If you want to replace each character, build a new string character by character instead of using replace:

def makeAdjustment(x):
    result = []
    for each in x:
        if int(each) < 5:
            result.append("0")
        else:
            result.append("1")
    return ''.join(result)

or in short:

def makeAdjustment(x):
    return ''.join("0" if int(each) < 5 else "1" for each in x)

Comments

1

My way of doing it is just to turn it into a list and go by position. It's so much easier since replace is replacing All each characters no matter where the position Here we use each as an index to keep track of our location in the list

def makeAdjustment(x):
    x = list(x)
    for each in range(len(x)+1):
        if int(x[each]) < 5:
            x[each] = '0'
        else:
            x[each] = '1'
        #Turn it back into a string instead of a list 
        x = "".join(x)
        return x

Comments

1
def makeAdjustment(x):
    splitted = [c for c in enumerate(x)]
    for each in splitted:
        if int(each[1]) < 5:
            splitted[each[0]] = "0"
        else:
            splitted[each[0]] = "1"

    return "".join(splitted)

EDIT: The above code splits the string and makes a list of tuple where each character in the string is accompanied by index of it. This is done using enumerate.

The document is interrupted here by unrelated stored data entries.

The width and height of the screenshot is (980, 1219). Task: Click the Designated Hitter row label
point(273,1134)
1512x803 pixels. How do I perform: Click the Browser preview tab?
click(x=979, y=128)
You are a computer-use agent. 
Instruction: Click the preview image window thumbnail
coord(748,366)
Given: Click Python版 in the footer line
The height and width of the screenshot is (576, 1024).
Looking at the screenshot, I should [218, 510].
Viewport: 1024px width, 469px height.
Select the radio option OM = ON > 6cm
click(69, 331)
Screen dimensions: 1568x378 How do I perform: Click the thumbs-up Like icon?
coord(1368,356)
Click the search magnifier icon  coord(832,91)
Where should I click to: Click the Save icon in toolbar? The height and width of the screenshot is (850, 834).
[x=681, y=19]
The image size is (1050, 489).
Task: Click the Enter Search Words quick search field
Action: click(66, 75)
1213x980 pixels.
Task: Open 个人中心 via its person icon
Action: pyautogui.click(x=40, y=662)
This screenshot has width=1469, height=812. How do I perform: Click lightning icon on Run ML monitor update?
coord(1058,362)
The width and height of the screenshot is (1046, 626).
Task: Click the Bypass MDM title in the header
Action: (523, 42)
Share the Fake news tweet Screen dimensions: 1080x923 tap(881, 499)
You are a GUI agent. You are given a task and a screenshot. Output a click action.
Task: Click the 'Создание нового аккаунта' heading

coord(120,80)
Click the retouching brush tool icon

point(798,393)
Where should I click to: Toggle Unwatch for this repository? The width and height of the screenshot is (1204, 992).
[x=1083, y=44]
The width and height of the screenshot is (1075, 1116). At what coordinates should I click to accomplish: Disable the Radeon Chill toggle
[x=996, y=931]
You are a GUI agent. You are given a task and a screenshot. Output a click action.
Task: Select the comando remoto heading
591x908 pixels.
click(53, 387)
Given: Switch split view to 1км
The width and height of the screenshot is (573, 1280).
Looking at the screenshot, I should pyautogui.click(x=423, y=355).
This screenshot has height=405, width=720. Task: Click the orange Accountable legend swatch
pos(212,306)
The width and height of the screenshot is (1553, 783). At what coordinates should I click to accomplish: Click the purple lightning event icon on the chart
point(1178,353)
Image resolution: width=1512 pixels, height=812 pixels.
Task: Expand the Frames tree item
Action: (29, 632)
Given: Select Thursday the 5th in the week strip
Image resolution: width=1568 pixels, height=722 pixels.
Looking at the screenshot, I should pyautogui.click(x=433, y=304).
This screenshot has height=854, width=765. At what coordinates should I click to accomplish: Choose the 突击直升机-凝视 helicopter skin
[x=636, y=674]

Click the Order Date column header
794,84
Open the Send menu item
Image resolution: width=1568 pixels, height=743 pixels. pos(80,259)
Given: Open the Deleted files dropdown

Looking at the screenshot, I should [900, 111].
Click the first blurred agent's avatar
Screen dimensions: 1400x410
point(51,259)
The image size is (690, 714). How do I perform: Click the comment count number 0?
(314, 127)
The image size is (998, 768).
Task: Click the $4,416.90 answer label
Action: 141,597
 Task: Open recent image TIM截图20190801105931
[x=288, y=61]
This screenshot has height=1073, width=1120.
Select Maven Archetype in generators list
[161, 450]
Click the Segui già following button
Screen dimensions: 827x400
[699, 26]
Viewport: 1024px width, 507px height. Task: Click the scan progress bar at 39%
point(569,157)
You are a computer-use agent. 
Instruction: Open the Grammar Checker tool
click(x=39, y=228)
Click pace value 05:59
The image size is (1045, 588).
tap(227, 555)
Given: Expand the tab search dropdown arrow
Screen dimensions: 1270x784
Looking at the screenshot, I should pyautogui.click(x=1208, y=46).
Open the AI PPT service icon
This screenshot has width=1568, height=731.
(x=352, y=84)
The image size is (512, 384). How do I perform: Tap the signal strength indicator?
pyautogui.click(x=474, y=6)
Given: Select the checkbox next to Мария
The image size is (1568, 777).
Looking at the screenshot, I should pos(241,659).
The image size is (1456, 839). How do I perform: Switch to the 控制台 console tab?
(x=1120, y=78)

The list (splitted) is enumerated where each[1] will contain the actual character from the string whereas each[0] will contain the index of the actual character in the given string.

Based on the value contained in each[1] the value contained at each[0] index of the splitted is modified.

In the end, the string is joined using "".join(splitted).

2 Comments

Could you maybe add a couple sentences explaining your solution? To many, just viewing code isn't helpful.
@JimFasarakisHilliard: I have added the explanation. Doesn't feel pythonic but gets the work done.